Critics of labor unions argue that outrage over income inequality from labor groups is insincere, pointing to the large paychecks of organized labor leaders. More than 620 union executives earned compensation above $200,000 in 2018, which was the average pay of U.S. company chief executives that same year, according to the Bureau of Labor Statistics.

The Center for Union Facts (CUF) found that in 2017, some union presidents made as much as $600,000 in compensation. In 2016, union presidents made more money than the average private sector chief executive. Charlyce Bozzello, Communications Director for CUF, said these union leaders are hypocritical when it comes to greed. She pointed out that their compensations derives from dues and fees taken from a worker's paycheck, rather than from company profits.
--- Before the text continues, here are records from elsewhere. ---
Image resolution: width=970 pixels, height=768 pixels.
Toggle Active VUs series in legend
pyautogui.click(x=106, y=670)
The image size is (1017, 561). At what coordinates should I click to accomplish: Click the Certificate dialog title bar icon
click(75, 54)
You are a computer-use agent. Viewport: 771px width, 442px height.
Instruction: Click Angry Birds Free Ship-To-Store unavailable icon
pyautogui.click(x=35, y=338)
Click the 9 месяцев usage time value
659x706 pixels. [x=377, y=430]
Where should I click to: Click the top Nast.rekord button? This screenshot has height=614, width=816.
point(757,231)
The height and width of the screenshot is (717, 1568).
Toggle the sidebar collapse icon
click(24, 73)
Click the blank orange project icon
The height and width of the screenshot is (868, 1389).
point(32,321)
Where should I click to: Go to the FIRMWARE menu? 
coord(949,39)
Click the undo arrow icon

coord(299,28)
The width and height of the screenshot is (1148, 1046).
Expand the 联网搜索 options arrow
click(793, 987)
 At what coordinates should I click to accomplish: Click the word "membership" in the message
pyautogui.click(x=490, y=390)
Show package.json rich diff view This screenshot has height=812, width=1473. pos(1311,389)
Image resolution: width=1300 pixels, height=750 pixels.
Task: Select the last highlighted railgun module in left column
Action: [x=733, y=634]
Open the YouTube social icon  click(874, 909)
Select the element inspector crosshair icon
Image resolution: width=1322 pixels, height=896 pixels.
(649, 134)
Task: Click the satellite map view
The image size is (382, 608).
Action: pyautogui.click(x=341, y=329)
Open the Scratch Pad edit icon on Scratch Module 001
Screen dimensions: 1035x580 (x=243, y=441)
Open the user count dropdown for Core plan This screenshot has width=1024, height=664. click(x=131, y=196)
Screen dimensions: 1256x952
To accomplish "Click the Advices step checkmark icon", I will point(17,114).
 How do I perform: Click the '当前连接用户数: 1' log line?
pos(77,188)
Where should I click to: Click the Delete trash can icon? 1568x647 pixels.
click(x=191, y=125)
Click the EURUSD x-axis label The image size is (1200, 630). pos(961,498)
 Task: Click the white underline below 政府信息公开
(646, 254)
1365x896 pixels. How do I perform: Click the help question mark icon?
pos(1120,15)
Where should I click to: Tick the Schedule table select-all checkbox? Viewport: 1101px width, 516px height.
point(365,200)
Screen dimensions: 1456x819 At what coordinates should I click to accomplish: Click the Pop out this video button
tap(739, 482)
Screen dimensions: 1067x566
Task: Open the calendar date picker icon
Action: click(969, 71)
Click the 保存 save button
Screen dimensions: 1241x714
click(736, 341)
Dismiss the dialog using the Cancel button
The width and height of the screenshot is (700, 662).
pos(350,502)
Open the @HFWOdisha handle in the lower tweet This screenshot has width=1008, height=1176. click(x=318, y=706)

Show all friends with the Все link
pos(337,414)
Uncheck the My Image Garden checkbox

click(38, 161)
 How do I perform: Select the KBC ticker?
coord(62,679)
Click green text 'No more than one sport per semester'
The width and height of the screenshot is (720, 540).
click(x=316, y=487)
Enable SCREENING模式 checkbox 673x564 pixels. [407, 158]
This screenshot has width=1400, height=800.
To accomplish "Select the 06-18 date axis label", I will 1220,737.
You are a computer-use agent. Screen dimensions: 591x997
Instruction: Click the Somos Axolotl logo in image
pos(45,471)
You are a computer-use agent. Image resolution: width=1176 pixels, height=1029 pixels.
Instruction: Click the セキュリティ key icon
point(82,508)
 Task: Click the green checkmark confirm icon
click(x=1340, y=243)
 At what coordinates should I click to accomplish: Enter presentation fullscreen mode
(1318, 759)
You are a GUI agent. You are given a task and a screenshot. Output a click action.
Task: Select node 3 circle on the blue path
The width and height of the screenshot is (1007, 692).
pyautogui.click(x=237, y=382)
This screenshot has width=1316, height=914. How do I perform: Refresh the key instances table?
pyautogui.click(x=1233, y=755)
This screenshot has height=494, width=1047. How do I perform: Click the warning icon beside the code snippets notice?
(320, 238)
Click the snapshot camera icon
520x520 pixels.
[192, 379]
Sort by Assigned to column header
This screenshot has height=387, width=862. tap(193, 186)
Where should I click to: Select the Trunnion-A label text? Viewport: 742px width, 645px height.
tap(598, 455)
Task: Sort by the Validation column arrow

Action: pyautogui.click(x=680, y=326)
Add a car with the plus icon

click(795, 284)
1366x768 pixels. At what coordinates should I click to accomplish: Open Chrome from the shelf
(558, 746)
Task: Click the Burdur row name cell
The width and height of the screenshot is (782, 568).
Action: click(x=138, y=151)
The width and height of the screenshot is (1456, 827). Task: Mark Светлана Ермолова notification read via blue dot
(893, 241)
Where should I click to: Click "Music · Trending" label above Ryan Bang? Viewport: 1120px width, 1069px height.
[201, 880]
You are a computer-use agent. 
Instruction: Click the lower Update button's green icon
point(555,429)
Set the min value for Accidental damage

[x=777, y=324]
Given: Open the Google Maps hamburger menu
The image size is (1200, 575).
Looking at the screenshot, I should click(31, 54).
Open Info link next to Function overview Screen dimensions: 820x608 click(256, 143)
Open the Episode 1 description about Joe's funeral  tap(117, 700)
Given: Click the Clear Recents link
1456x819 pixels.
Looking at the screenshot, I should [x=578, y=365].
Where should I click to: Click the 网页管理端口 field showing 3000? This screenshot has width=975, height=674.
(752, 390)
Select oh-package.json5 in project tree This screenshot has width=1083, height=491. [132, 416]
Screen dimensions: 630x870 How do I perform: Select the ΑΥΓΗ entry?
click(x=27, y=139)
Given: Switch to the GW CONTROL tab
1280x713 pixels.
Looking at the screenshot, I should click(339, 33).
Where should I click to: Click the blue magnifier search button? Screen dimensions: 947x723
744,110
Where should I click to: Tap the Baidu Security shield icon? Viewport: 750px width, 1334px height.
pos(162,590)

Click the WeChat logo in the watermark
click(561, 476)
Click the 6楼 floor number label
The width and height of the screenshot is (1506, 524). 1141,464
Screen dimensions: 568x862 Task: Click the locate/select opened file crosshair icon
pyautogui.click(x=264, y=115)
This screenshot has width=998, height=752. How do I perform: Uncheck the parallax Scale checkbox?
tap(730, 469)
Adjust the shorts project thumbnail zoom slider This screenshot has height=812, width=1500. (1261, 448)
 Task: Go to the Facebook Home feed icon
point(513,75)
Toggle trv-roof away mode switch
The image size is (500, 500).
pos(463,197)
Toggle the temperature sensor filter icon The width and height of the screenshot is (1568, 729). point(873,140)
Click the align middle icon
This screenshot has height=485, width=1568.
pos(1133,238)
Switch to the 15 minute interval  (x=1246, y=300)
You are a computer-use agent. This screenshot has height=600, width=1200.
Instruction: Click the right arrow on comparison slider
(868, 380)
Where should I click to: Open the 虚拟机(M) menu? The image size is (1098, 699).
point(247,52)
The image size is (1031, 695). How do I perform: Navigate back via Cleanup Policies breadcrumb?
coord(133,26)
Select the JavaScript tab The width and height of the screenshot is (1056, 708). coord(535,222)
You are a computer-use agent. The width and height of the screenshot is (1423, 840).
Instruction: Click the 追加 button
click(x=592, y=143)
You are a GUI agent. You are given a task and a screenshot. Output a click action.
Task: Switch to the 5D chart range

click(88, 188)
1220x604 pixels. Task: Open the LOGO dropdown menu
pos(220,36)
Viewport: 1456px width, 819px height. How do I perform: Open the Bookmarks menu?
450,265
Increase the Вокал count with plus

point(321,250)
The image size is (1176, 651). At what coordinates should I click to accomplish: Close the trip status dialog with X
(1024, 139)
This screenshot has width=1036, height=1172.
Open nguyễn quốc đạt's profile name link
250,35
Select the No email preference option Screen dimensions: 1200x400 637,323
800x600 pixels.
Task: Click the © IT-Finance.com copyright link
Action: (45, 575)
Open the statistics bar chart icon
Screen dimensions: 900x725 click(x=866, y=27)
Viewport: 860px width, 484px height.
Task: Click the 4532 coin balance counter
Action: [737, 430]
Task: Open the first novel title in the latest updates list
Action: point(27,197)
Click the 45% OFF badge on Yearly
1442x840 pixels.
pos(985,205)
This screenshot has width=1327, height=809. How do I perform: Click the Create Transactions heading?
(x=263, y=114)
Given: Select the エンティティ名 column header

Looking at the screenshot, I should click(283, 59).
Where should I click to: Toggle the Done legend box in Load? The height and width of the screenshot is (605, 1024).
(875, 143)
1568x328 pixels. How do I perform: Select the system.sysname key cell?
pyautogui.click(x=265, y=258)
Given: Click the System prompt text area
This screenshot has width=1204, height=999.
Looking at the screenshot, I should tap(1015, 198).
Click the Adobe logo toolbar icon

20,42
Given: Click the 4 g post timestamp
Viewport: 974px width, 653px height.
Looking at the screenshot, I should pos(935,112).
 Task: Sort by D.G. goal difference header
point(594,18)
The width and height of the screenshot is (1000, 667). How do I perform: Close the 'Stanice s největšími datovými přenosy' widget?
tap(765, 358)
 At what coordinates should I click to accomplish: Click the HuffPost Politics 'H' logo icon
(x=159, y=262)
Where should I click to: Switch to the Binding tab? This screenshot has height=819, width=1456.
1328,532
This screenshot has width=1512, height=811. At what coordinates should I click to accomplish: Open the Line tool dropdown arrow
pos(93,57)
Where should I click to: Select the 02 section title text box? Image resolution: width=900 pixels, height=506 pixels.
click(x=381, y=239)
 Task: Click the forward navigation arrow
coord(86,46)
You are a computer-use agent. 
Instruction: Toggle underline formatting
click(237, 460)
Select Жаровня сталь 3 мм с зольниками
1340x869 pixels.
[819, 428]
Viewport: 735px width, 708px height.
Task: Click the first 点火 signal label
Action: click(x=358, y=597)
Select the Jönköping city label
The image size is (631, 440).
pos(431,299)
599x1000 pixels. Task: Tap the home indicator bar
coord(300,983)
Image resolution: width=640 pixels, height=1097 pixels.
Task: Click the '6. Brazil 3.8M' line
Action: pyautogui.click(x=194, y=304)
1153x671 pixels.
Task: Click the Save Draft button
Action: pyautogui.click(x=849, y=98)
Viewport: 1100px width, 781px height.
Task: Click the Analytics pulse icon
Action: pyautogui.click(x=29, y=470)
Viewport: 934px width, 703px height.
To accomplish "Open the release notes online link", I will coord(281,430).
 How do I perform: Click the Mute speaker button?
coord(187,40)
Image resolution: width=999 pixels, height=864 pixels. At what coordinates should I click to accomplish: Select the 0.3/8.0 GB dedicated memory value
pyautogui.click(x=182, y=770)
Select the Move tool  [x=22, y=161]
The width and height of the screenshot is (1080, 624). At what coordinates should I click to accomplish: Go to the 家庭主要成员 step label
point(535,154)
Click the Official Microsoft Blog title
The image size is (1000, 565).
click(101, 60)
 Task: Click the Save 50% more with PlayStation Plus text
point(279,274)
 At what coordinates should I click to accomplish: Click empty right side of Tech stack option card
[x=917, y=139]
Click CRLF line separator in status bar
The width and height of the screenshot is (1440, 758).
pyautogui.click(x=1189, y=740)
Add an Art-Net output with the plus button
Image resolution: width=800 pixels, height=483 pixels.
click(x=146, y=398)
"Union officials frequently lambaste business leaders for their corporate greed. Yet, the most recent data shows that last year, over 130 union employees made over $300,000 on their members' dime," Bozzello told the Free Beacon. "Some even brought home a gross salary of over half a million dollars. If that's not hypocrisy, I'm not sure what is."

Labor unions have donated more than $12.5 million to 2020 Democratic presidential candidates over the course of their careers, with income inequality being a key campaign subject for candidates such as Sens. Bernie Sanders and Elizabeth Warren. Perry said studies like that of the AFL-CIO should be seen as political maneuvering, rather a reflection of economic reality.

"[Income inequality] is becoming political, but at its core, it's an economic issue," he said.